━━━ TEXTE DE LA PAGE ━━━

Ainsi, la sexualité des adolescents ne dépend pas d'eux mais de leurs parents et des responsables communautaires qui constituent des canaux de transmission d'information dans les domaines de la sexualité tels que la chasteté, la virginité prémaritale, la soumission à leurs maris aux filles et le sens de la responsabilité pour les garçons.

La société actuelle, contrairement à la précédente, n'assigne pas de fonctions sociales précises à la jeunesse. La société traditionnelle était sécurisante pour elle. L'autorité qu'y avait la famille s'est réduite à l'heure actuelle (Caldwell et al., 1991 et Diop, 1995). L'influence de la famille sur l'enfant, en ne se limitant point à transformer son affectivité en vue de l'accommoder à la vie de la communauté, dépouille celui-ci de toute fonction sociale. Son éducation y est prise en charge par l'école et les médias : télévision, radio et presse écrite véhiculant de nouvelles idées qui créent des comportements différents.

━━━ DONNÉES AFFICHÉES ━━━

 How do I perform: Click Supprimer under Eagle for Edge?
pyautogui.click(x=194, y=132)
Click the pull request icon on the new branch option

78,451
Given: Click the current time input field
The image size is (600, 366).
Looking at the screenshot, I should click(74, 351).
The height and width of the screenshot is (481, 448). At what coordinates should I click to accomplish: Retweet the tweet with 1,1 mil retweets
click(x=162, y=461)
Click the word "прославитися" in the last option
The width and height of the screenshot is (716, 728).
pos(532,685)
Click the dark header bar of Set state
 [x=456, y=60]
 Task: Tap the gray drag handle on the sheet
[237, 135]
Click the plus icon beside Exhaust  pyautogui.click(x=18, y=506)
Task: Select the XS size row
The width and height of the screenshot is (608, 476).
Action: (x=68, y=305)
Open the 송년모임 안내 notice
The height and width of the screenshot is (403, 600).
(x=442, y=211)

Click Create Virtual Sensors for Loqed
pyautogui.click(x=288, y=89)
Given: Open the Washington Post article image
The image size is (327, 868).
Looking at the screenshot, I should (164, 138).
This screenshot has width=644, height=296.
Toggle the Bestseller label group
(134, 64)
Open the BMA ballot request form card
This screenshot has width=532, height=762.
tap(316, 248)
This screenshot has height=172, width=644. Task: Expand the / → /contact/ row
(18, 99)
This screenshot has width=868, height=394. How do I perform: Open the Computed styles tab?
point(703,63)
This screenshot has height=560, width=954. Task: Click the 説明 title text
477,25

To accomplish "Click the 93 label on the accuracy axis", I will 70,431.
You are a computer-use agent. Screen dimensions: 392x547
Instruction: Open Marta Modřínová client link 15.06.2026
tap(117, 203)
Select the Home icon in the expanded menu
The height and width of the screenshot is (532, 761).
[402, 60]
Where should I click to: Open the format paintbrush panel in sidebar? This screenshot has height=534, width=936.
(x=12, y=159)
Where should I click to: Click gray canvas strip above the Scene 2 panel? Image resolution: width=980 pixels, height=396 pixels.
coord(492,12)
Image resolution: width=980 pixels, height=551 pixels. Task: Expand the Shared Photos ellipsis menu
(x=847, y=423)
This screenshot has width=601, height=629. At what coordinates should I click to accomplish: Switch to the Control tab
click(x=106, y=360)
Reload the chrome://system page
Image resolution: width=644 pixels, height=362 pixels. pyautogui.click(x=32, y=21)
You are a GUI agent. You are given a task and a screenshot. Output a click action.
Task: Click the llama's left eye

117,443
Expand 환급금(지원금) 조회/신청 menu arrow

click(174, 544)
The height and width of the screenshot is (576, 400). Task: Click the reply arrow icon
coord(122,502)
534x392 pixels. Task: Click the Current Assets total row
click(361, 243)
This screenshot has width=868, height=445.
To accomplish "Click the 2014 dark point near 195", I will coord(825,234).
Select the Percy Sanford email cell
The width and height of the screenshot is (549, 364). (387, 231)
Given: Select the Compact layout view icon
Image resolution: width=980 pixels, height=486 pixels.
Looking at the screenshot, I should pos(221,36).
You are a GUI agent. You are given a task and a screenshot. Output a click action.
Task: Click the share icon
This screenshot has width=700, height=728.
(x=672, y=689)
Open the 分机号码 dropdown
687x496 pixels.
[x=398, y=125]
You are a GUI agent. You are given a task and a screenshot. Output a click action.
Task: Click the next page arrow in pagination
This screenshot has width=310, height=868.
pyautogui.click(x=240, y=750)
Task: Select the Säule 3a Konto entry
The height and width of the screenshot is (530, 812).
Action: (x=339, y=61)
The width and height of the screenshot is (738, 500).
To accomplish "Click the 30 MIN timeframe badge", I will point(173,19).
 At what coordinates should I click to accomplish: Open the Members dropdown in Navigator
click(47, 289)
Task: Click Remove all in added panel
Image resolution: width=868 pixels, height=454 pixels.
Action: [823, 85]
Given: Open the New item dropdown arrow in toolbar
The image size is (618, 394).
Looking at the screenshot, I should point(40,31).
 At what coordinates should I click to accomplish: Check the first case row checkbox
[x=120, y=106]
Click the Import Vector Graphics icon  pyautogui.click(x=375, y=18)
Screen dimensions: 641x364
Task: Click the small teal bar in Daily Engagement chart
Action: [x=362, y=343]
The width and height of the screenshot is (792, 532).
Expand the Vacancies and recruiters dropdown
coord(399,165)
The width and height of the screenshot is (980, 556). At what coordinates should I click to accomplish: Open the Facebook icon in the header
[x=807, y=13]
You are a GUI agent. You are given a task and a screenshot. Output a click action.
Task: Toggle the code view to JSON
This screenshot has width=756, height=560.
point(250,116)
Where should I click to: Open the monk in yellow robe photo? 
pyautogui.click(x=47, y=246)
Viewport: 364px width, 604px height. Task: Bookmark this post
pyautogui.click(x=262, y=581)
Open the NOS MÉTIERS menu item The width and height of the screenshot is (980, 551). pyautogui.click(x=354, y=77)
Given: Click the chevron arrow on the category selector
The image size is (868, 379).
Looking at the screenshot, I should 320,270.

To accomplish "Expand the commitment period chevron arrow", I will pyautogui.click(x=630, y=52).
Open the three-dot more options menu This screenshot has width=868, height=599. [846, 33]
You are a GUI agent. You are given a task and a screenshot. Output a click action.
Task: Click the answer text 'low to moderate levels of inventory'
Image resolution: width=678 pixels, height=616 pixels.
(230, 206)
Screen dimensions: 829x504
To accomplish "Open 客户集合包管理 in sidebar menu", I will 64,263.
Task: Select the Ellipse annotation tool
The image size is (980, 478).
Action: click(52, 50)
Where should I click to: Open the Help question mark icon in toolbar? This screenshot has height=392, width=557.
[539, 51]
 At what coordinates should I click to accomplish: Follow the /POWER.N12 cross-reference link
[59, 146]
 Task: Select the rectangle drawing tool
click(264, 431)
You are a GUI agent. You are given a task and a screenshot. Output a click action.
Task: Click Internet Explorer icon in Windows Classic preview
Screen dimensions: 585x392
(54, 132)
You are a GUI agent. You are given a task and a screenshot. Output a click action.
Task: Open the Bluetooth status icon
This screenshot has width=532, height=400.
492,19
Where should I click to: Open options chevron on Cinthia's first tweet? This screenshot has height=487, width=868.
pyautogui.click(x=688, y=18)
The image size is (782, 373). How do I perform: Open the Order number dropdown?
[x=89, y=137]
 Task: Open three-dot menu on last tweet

━━━

EXERCICES.
a) Recopiez fidèlement le passage du texte sur la jeunesse qui s'ouvre sur les mots contenant « Ainsi, la sexualité » et se clôt sur « pour les garçons. ».
b) D'après le texte sur la jeunesse, qui prend en charge l'éducation de l'enfant dans la société actuelle ?
c) Poursuivez le texte sur la jeunesse et la société à partir de sa dernière phrase.
Les entrées forment un matériau distinct du texte sur la jeunesse.

RÉPONSES DANS L'ORDRE.
a)
Ainsi, la sexualité des adolescents ne dépend pas d'eux mais de leurs parents et des responsables communautaires qui constituent des canaux de transmission d'information dans les domaines de la sexualité tels que la chasteté, la virginité prémaritale, la soumission à leurs maris aux filles et le sens de la responsabilité pour les garçons.

b) L'école et les médias : télévision, radio et presse écrite.

c)
L'éducation des jeunes à l'école ne les prépare pas seulement à des rôles d'acteurs à l'intérieur de la famille et dans un nouvel environnement où la réussite de l'individu n'est plus liée à sa communauté, mais résulte de sa capacité à assimiler un savoir "scientifique" et à innover (Diop, 1995).

L'école et les nouvelles activités récréatives éloignent souvent les jeunes des adultes et la séparation des sexes n'y est plus assurée. Ces activités récréatives qui se rapportent au cinéma, aux soirées dansantes, au football (...), raccourcissent le temps que les jeunes sont sous le contrôle des parents ou passent dans le cercle familial. Il s'en suit le développement de l'activité sexuelle précoce des jeunes observé dans la plupart des villes africaines.

Les études existantes ont pris en compte, entre autres facteurs, l'ethnie, la religion et le milieu de résidence pour concrétiser le milieu socioculturel régi par les valeurs, normes, dogmes et idéologies.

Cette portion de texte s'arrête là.